• PROBLEM:
Transcribe the listing that follows in full, exactly, and drop its images.
***** RAW DATA *****
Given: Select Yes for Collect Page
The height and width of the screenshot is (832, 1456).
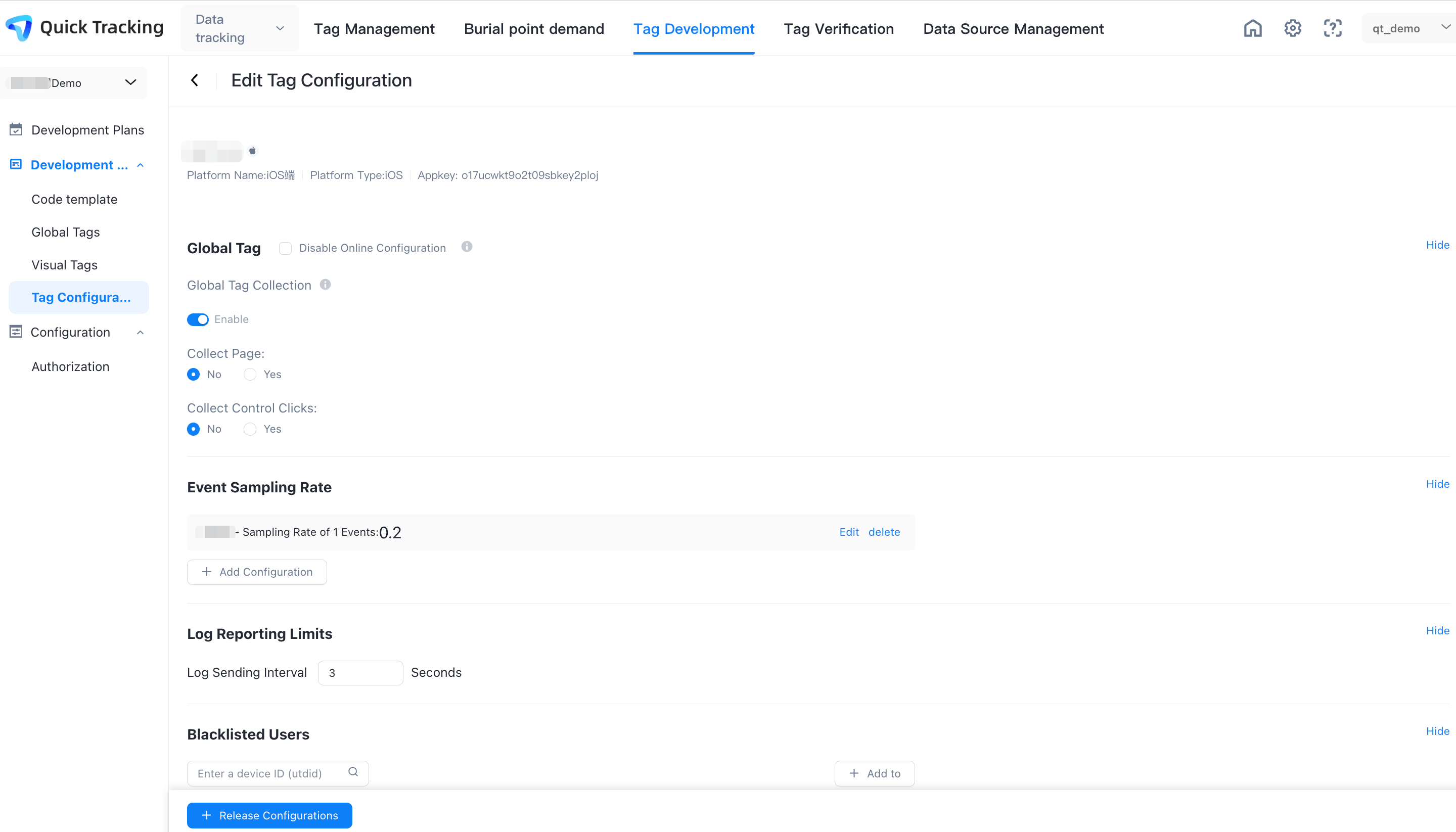Looking at the screenshot, I should 250,375.
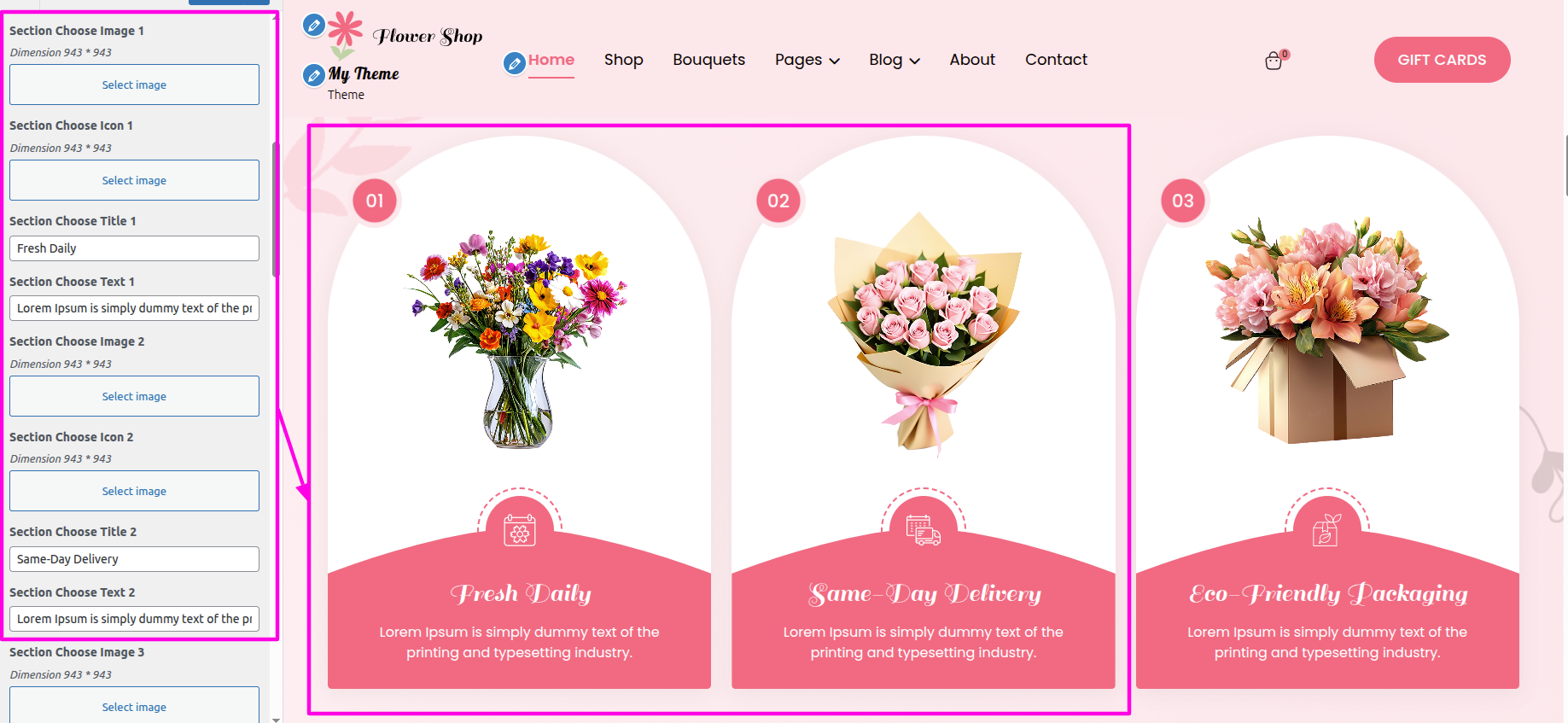Click the Section Choose Title 1 field
This screenshot has width=1568, height=723.
tap(134, 248)
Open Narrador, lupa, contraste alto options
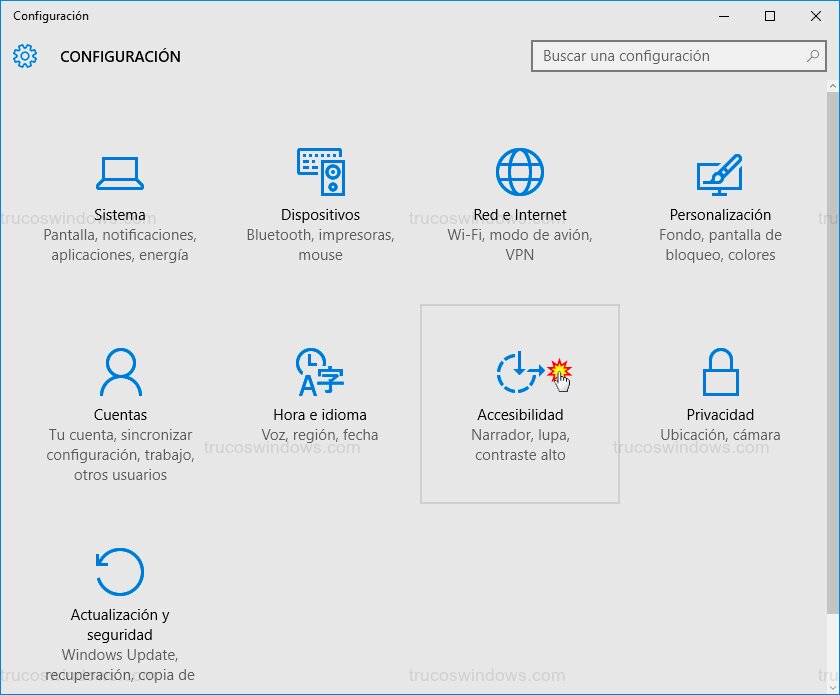The image size is (840, 695). tap(519, 445)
*****
• REPLY:
Given: Select Yes for Collect Page
The height and width of the screenshot is (832, 1456).
Looking at the screenshot, I should 250,375.
Click the Section Choose Title 1 field
This screenshot has width=1568, height=723.
tap(134, 248)
Open Narrador, lupa, contraste alto options
The image size is (840, 695). tap(519, 445)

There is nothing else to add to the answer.